Laws of the Land
David Baker
This 1981 collection has a meditative, memoir-like quality that is soothing and compelling, rich and austere. Baker is adept at capturing the placeless place, the timeless time, as in such poems as “Small Confession by the River: A Love Poem,” “Front Porch,” or “Return to the Pond.” The landscape, history, family—past and present—all cast light and reflect off each other under Baker’s elegant hand.

David Baker is the author of six books of poetry, most recently Changeable Thunder, as well as of two critical books, Heresy and the Ideal: On Contemporary Poetry and Meter in English: A Critical Engagement. He currently serves as Professor of English at Denison University where he holds the Thomas B. Fordham Chair of Creative Writing.

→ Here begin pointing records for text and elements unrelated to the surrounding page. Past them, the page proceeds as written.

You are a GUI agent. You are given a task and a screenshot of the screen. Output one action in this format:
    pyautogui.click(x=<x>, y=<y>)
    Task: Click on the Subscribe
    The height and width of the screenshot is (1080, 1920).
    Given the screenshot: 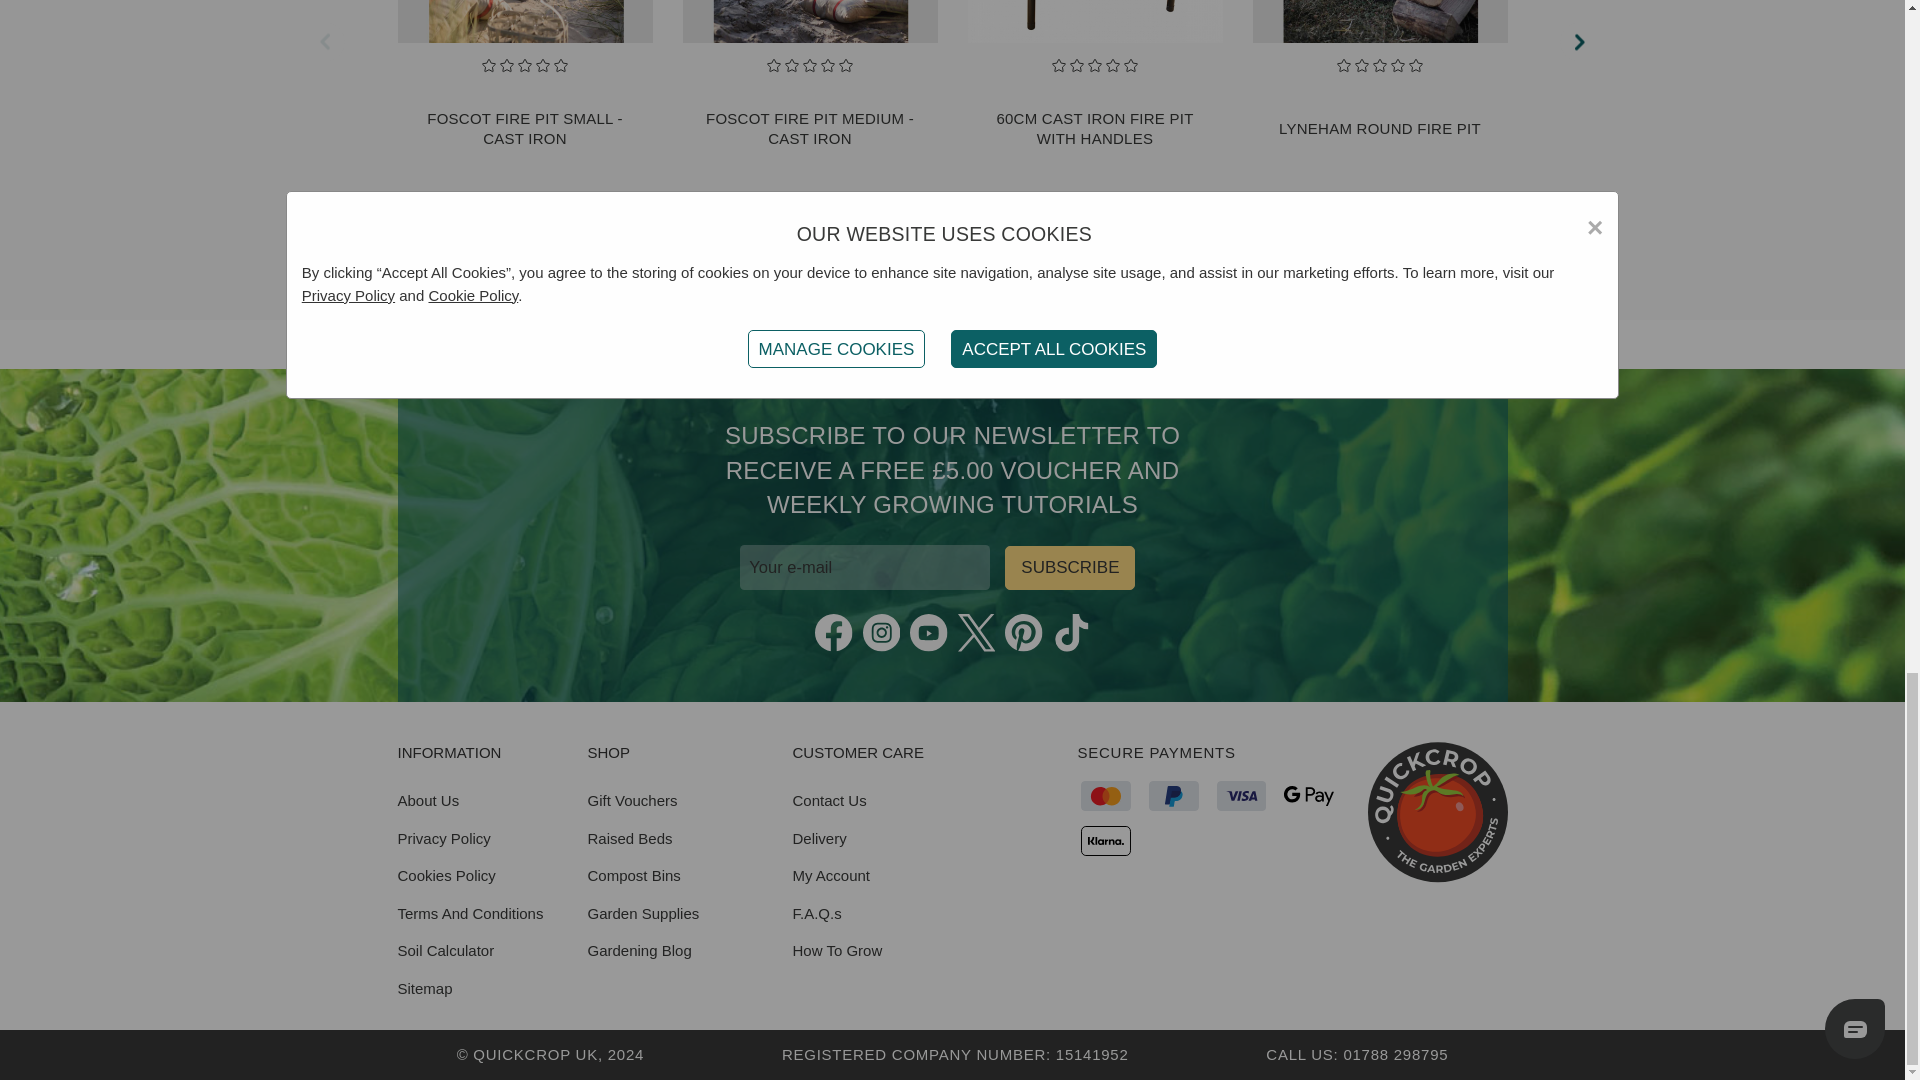 What is the action you would take?
    pyautogui.click(x=1069, y=568)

A sample poem from the book
Persimmon Trees, She Remembers, Not Far Away
Your father’s farm was lovely that October. The black barn
leaned like an animal in the sweet field, and the smell
of hay, of smoke, more like a cloud, rose from the land
you said you loved. You’d take me there often,
teach me foal and loft and fallow, though the trees,
the deeper we walked into them, were what you liked best,
their leaves lit with color, their words, you’d say,
as soft and timid as the wind. One place in particular, twenty
minutes from the house, a small patch of persimmon
trees clustered tight as a nest in the middle
of a grass clearing, was your favorite, their leaves
the first to brown and fall. You’d shake their trunks,
laughing, and collect the tiny fruits in the sagging
skin of your clothes, or pull down from their limbs
the more stubborn ones as the soft pulp of those fallen
seeped like cider into the earth beneath your feet.
Then, as we walked back to the house, you’d stop to taste
the sweet-sour kiss of persimmons on my lips, or closer in,
tell me you heard the barn moaning like the old trees
that it had been, before our own parents touched that way.